Texte fourni |
*****
De l’entêtement dans une action sans but précis.
Après 2 mois de manifestations et pas mal de casse en France, sans que l’on sache quand et comment cela se terminera, voici un second commentaire sur les manifestations des gilets jaunes en France.
Ayant suivi l’épopée des gilets jaunes qui poursuit son cours, ayant aussi hésité à en juger, je suis revenu de mon attitude initiale:
“Dans une démocratie parlementaire respectant les droits de l’homme, comme la France, lorsque qu’une majorité parlementaire entend y exécuter son programme électoral, on peut critiquer, manifester son mécontentement mais il faut le faire dans le cadre légal. Si des réformes sont mises en exécution et si le résultat en paraît inacceptable à d’aucuns, fusse à la majorité des citoyens, alors c’est aux organes constitutionnels, en France à l’Assemblée nationale, à y réagir. ”
J’estime qu’il s’agit là d’un principe fondamental: en démocratie on peut protester, manifester contre ce qu’on considère comme une dérive gouvernementale inacceptable mais, en le faisant, on doit respecter la loi.
Or les gilets jaunes semblent ne pas accepter ce principe essentiel.
Depuis longtemps, en comparaison avec ses voisins, l’Allemagne surtout, la France stagne économiquement. Rater l’occasion fournie par le conquête macronienne de la majorité parlementaire de réformer le fonctionnement insatisfaisant de la machine française à produire des richesses serait, je le crains, tragique.
*****
Informations fournies |
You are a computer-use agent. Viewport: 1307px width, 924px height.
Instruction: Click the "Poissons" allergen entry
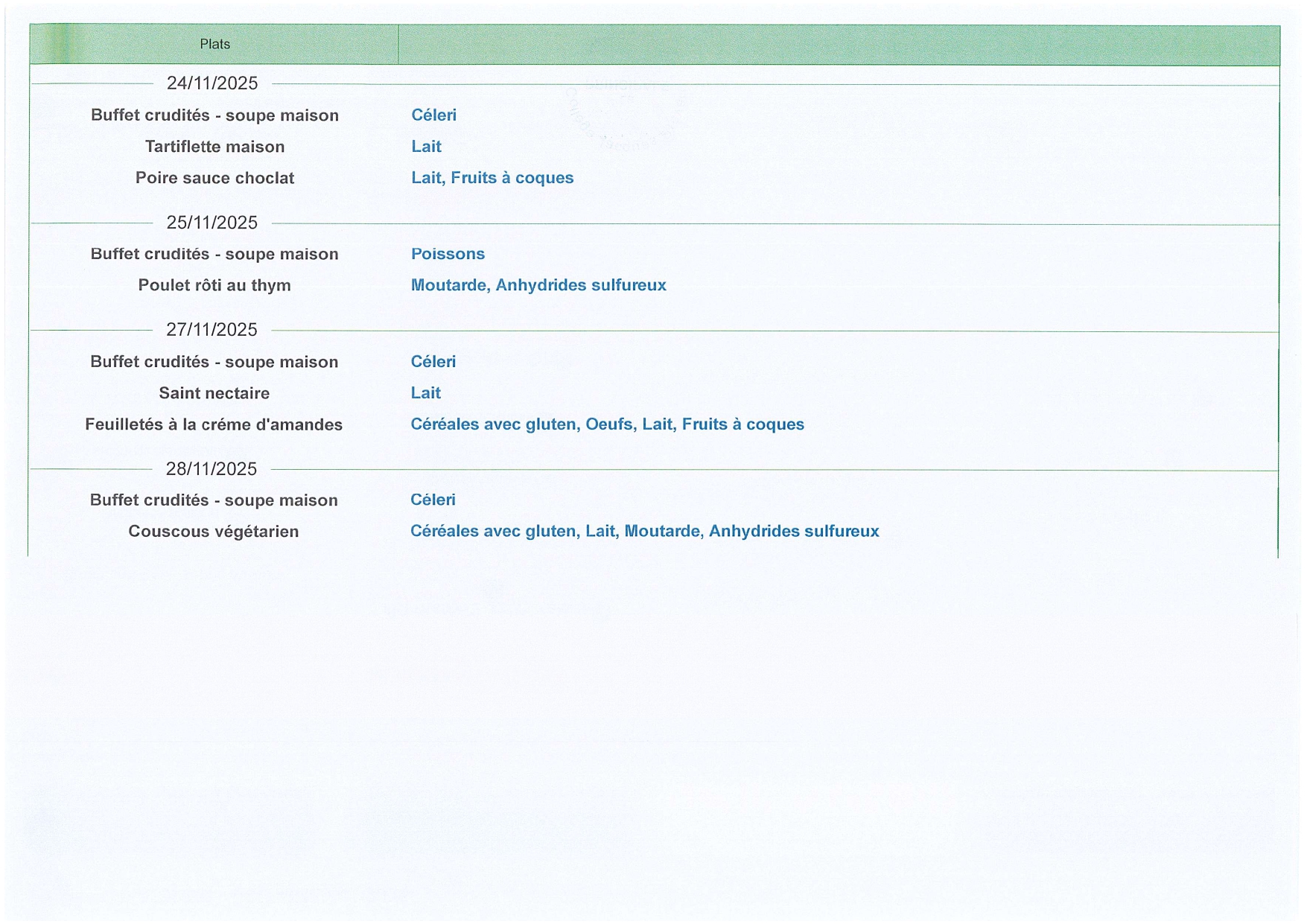(448, 254)
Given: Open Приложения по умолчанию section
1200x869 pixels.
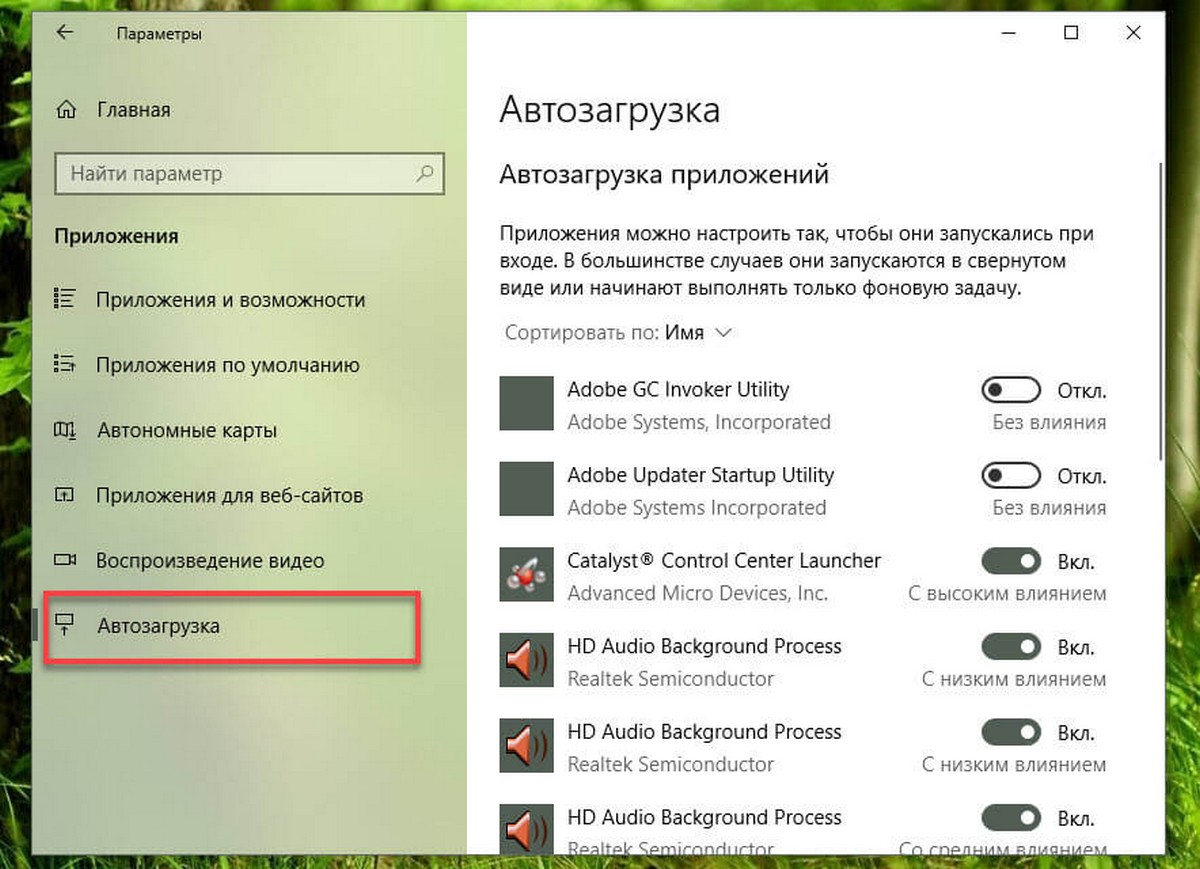Looking at the screenshot, I should tap(229, 365).
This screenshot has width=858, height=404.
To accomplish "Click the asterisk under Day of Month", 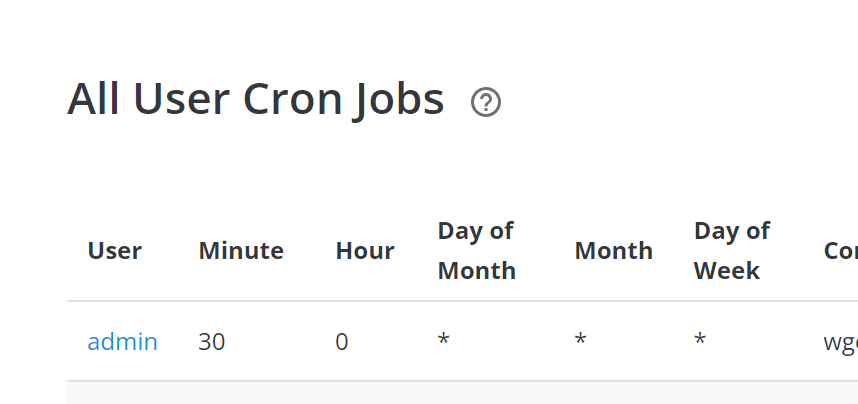I will coord(443,339).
*****
Liste des tâches |
1 - Dans le texte sur les gilets jaunes, avec quel voisin de la France l'auteur compare-t-il surtout sa stagnation économique ?
2 - Reproduisez tel quel le passage du texte sur les gilets jaunes qui va de "Depuis longtemps, en" jusqu'à "le crains, tragique.".
3 - Poursuivez le texte sur les gilets jaunes à partir de l'endroit où il s'arrête.

Vos réponses écrites |
1 - L'Allemagne.

2 -
Depuis longtemps, en comparaison avec ses voisins, l’Allemagne surtout, la France stagne économiquement. Rater l’occasion fournie par le conquête macronienne de la majorité parlementaire de réformer le fonctionnement insatisfaisant de la machine française à produire des richesses serait, je le crains, tragique.

3 -
Il s’ajoute à cela que l’action des gilets jaunes est basée en grande partie sur des informations erronées quoi qu’acceptées par beaucoup de Français.
Pour étayer cette affirmation, je me permets de recourir à des commentaires trouvés sur le site de l’hebdomadaire “Le Point” qui passe en revue des slogans souvent entendus ces derniers temps:
1 “Si on réduisait le train de vie seigneurial de ceux qui nous gouvernent, on pourrait déjà faire beaucoup”
Le coût annuel total de la Présidence, de l’Assemblée nationale, du Sénat et du Conseil constitutionnel représente 0,01% des dépenses publiques françaises, soit € 19 par Français. En y faisant régner une austérité spartiate, on pourrait peut-être en économiser un quart, soit une économie annuelle d’un peu plus que € 4 par Français: 30 centimes par mois – de quoi améliorer sensiblement le niveau de vie des gens?
2 “L’inégalité du pouvoir d’achat est devenue intolérable”
Selon les statistiques internationales (coefficient Gini) cette inégalité sociale française se situe dans une moyenne européenne et s’est améliorée avec le temps.
Elle s’est établie à 0,289 en France en 2017. Soit un niveau plus élevé qu’au Danemark (0,263) ou qu’en Finlande (0,259), mais nettement inférieur aux niveaux observés en Espagne (0,341) ou au Royaume-Uni (0,351).
Il y a plus.
Contrairement à ce qui a pu être observé dans des pays comme la Suède ou l’Allemagne, l’inégalité a reculé en France au cours des dernières années, même s’il elle se situe encore légèrement au-dessus de son plus bas niveau historique atteint en 1998 (0,279). Enfin, et contrairement à une idée très répandue et nourrie par les discours nostalgiques sur les Trente Glorieuses, la France est aujourd’hui bien moins inégalitaire qu’elle ne l’était il y a cinquante ans (en 1970 le coefficient Gini s’établissait en France à 0,337) et infiniment moins qu’il y a un siècle (Gini y était à 0,460).
Je dois dire que ces informations m’ont étonné, j’avais cru que l’inégalité sociale s’était récemment développée en Europe.
3 “Peu importe le niveau de la dette publique”
La dette publique est présentée par des leaders du mouvement des gilets jaunes comme «illégitime», créée intentionnellement dans le seul but d’enrichir les banques privées. On pourrait cesser de la rembourser du jour au lendemain.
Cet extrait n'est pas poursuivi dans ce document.